The types of bankruptcy are named for their respective chapters in the United States Bankruptcy Code. The type of bankruptcy that you file depends on several factors, including your income, assest, household size, and debt.
A Chapter 7 bankruptcy is the quickest way for people to get out of debt and get a fresh start in as few as 120 days. For those who do not qualify for a Chapter 7, a Chapter 13 repayment plan is the best option. The Chapter 13 plan will not take any longer to file, but this option also includes a repayment plan, and those payments last between 36 and 60 months.
Here is an overview of the two types, but you may also want to check out ourFrequently Asked Questions for more information.
A Chapter 7 Bankruptcy does not involve a repayment plan. A Chapter 7 “discharges” the debts upon completion of the case.
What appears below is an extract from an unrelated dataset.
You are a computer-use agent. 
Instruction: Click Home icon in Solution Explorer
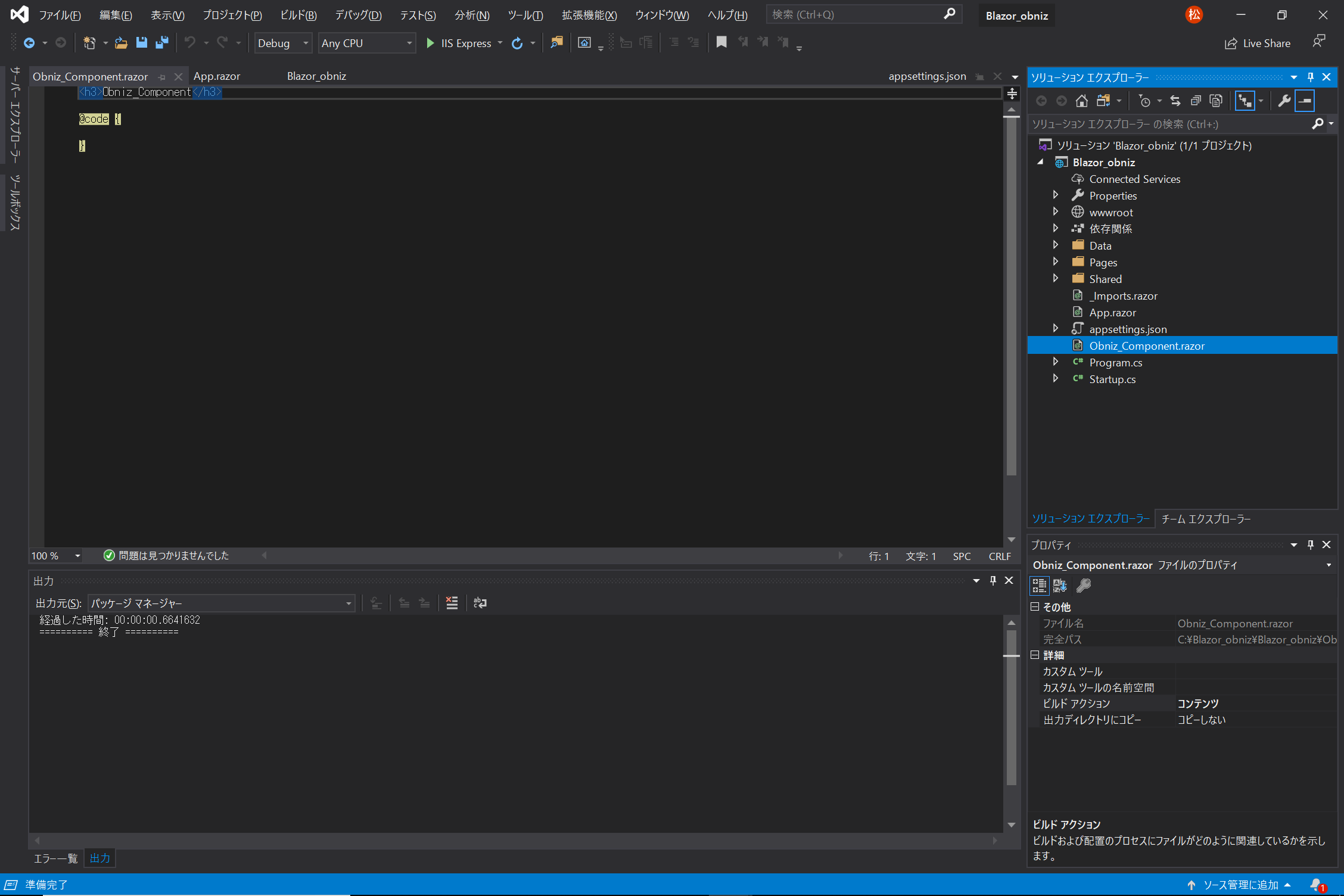pyautogui.click(x=1082, y=101)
The term “discharge” is the legal term for what most people call having the debt “wiped out” or “eliminated.” Income generated after the bankruptcy filing is not a part of the bankruptcy — the debtor can keep it.
It takes approximately 120 days for a Chapter 7 case to go through the bankruptcy court system.
A Chapter 13 Bankruptcy is a type of repayment plan or financial reorganization where a person continues to function, maintains ownership of all assets, and tries to work out a reorganization plan to pay off creditors. The debtor repays a portion of debts over a designated time period, usually 36 to 60 months. Some portion of the debt may be discharged, depending on the income of the debtor. There are also limits on the amount of debt involved.